Les retards pourraient être comblés grâce à plusieurs travaux en cours sur la politique des ressources et la prévention ; les moyens de contrôle ; la sensibilisation des plus jeunes via l’Education nationale ; une information plus éclairée pour le consommateur ; le développement de la réparation ; la promotion du vrac et du réemploi des emballages du e-commerce : la mise en place d’une fiscalité environnementale comme une TVA circulaire et une tarification incitative. Autant d’actions qui, si elles sont mises en œuvre dans les temps et de manière durable, permettraient selon le SGPE, de réduire d’un tiers, le volume total de déchets à traiter.
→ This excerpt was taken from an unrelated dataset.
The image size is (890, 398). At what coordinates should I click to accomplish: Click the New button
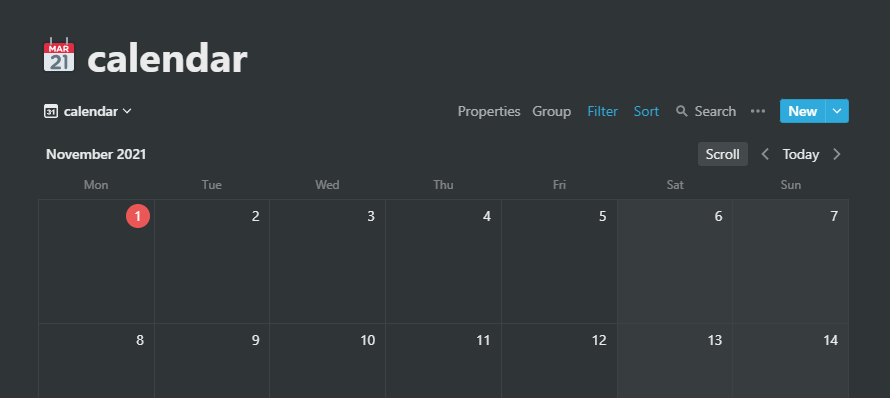[803, 111]
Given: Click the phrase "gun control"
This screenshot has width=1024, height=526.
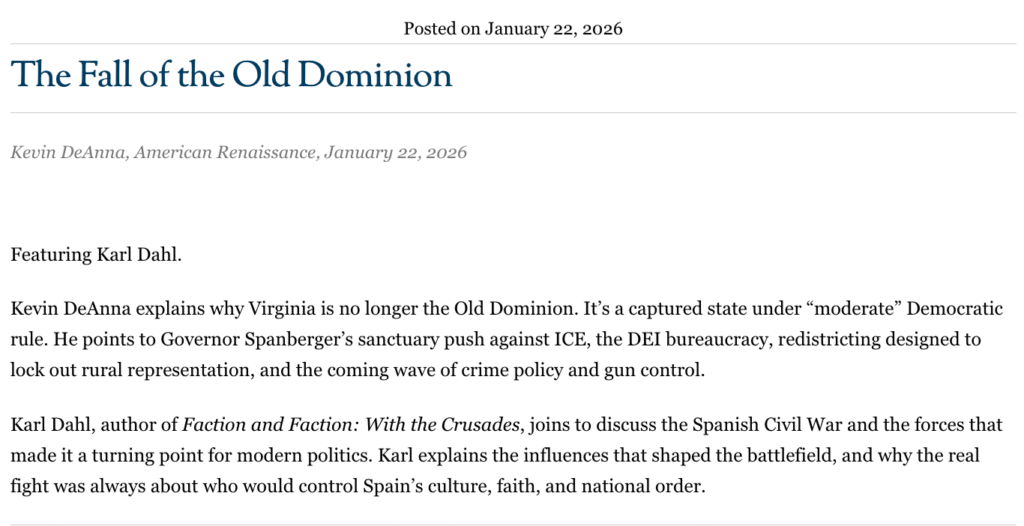Looking at the screenshot, I should coord(656,370).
Le SGPE propose une synthèse des actions pour chaque chantier. Ainsi pour lutter contre le gaspillage et renforcer le recyclage, un plan des 50 entreprises les plus utilisatrices de plastique vierge est prévu courant septembre. Par ailleurs, le fonds réparation devrait évoluer pour mieux prendre en compte l’accélération de cette pratique au sein des filières REP. Le soutien au développement des CSR doit aider à une meilleure gestion des déchets non recyclables. Parmi les mutations économiques à accompagner, le SGPE soutient l’augmentation de 30 % des capacités de recyclage des plastiques, l’émergence d’une filière de recyclage pour les batteries, la promotion de l’Ecologie Industrielle et Territoriale à travers la publication prochaine d’un décret sur la sortie du statut de déchet, et la simplification à engager du statut de plateforme industrielle. L’économie de la fonctionnalité n’est pas oubliée. Des travaux sont programmés suite au groupe de travail piloté par la DGCCRF où siègent la DGE et le CGDD.